Antti Herlin (born 14 November 1956) is a Finnish billionaire businessman and the chairman of the Finnish KONE Corporation, as well as the richest person in Finland – as of January 2025 Forbes reported his net worth as $4.1 billion, naming him the 819th richest person in the world. He is also the former chairman of the Confederation of Finnish Industries (Elinkeinoelämän Keskusliitto EK).

Herlin is the son of Pekka Herlin, the former chairman of KONE.

Herlin owns a farm in Kirkkonummi where he raises Hereford and Aberdeen Angus beef cattle.

==Positions==
In addition to his duties at KONE, Herlin holds the following positions:

- Chairman of Sanoma Oyj since 2013

==Publicity==
It was investigated if Herlin used inside information in his Kone and Partek stock investments in 2001-2002. The investigation found Herlin innocent.
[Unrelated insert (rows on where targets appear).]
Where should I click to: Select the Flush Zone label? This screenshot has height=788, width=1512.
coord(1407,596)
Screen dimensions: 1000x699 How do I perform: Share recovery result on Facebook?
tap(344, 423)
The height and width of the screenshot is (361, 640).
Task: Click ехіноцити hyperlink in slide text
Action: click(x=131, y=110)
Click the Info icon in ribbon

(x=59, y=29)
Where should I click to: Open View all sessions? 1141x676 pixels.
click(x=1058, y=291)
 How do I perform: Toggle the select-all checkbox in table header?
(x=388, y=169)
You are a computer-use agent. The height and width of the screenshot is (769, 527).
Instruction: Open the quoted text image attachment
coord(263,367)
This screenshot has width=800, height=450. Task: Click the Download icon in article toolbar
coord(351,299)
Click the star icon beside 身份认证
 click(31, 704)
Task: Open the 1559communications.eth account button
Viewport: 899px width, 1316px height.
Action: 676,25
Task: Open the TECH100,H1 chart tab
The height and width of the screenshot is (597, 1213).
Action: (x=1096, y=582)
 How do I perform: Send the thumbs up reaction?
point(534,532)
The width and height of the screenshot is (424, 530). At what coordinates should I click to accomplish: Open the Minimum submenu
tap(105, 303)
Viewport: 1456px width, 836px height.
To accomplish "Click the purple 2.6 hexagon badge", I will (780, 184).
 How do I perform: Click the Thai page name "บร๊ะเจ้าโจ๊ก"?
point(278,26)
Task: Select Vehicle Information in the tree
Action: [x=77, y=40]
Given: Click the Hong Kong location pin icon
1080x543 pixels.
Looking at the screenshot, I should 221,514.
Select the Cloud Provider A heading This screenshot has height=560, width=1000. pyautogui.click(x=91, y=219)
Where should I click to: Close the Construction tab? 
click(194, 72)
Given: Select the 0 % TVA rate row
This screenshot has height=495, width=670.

Herlin started his own investigation into who is responsible for the case becoming public in the media in 2005. The authorities accused by him could not be proved to have given any information.

== Investments ==
In 2005 the Herlin family made significant investments in the construction companies YIT and Lemminkäinen.

==Agriculture ==
Herlin received agricultural support from the state of €275,792 in 2012. State total support was €2.1 billion.